In general, hydrocarbon values are recovered from the vapor mixture by progressively cooling the vapor mixture in a plurality of gas-liquid cooling-condensation stages in series, the liquid coolant of each stage including the condensate of that stage. The temperature of the coolant for each stage is below the temperature of the vapor feed to the stage and the vapor effluent from the stage. The condensate of each stage is progressively lower in average boiling point and tar content. The vapor effluent, which contains residual uncondensed hydrocarbons, from the last of the cooling stages is passed to a quench cooling stage where it is admixed with water to form an immiscible mixture of water condensate and a low boiling hydrocarbon oil condensate. The water is then separated from the low boiling oil condensate. Alternately cooled low boiling hydrocarbon oil condensate can be used in the quench cooling stage to contact the vapor effluent from the last of the cooling stages.

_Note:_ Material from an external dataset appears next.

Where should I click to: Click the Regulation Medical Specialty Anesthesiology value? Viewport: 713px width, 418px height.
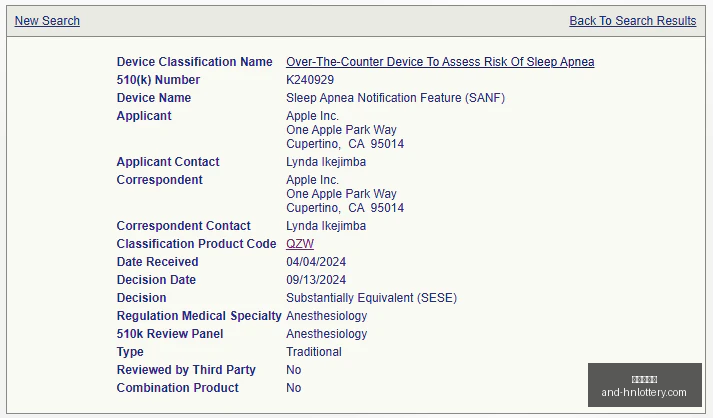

In the process of this invention, four liquid hydrocarbon fractions are recovered from the pyrolytic vapor. These are the low boiling hydrocarbon fraction containing C4 's to constituents having a boiling point up to about 350° F., the intermediate boiling hydrocarbon fraction containing constituents having a boiling point in the range of from about 250° to about 650° F., and two tar fractions containing in combination constituents having a boiling point greater than about 550° F.
The pyrolytic vapor mixture streams 1374, 2322 are cooled in a cooling zone 1506 which comprises at least two gas-liquid cooling-condensation stages in series. In each cooling stage a gaseous fraction of increasingly higher boiling point of the vapor mixture is partially condensed by a circulating cooling steam consisting of a portion of condensed feed to that stage. Indirect and direct cooling apparatuses can be utilized as a cooling stage, including venturi scrubbers, shell-and-tube heat exchangers, and the like.
Referring to FIG. 5, the cooling zone 1506 comprises three wash towers as cooling stages, a first, second and a third stage wash towers 1511, 1512 and 1513, respectively. Upstream of the first stage wash tower 1511 the pyrolytic vapor mixture can be combined with a quench water stream 1516. This stream is then passed to the first stage wash tower 1511 where it is contacted by a circulating tar-rich stream 1517. A liquid tar-rich stream 1518 is pumped by pump 1520 from the bottom of the first stage wash tower 1511. A portion of the bottom stream 1518 is cooled in an indirect heat exchange zone 1522 and the recycled as the circulating tar-rich stream 1517 to the first stage wash tower 1511. For about every pound of gaseous resultant pyrolysis product fed to the first stage wash tower, about four pounds of circulating tar-rich liquid 1517 are recycled to the wash tower 1511. The portion of the liquid bottoms from the first stage wash tower not recycled to the wash tower is cooled in a water cooled heat exchange zone 1524 and then withdrawn as heavy tar product.
The first stage wash tower is operated at a temperature of from about 600° to about 700° F. At temperatures higher than 700° F. cracking and degradation of the hydrocarbon product can occur. At temperatures less than 600° F., too much lighter hydrocarbon ends up in the tar product stream.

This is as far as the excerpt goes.